I'd consider myself pretty familiar with postgres partitioning, and even worked with systems that emulated partitioning through complex dynamic SQL through stored procs before it was supported natively.

But TIL, I didn't realize you could do multiple levels of partitioning in modern postgres, found this old blog post that touches on it https://joaodlf.com/postgresql-10-partitions-of-partitions.h...

Something that stresses me is the number of partitions - we have some weekly partitions that have a long retention period, and whilst it hasn't become a problem yet, it feels like a ticking time bomb as the years go on.

Would a multi level partitioning scheme of say year -> week be a feasible way to side step the issues of growing partition counts?

Comment by cldellow 1 day ago

Ha, what a coincidence. Just today I was reading a three year old Stackoverflow discussion about this [1].

It prompted Laurenz to submit the documentation patch that is cited in the article. In the discussion of the patch itself, people seem to conclude that it's a good improvement to the docs, but that the behaviour itself is a bit of a footgun. [2]

[1]: https://stackoverflow.com/questions/73951604/autovacuum-and-...

[2]: https://www.postgresql.org/message-id/Y8cQJIMFAe7QT73/%40mom...

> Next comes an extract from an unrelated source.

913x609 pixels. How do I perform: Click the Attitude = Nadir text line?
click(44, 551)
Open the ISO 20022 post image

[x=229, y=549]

Comment by wreath 17 hours ago

I ran into the exact same problem few weeks ago too with around 1k partitions but they were small. Ended up adding cronjob to run analyze on the partitioned table (not the partitions!) once a day. I hope this gets fixed in future version of PG.

Comment by groundzeros2015 1 day ago

They didn’t say why they didn’t use the built-in partitioning system.

Comment by Tostino 1 day ago

They are using the built-in partitioning. They just ran into one of the "you gotta know this" pitfalls.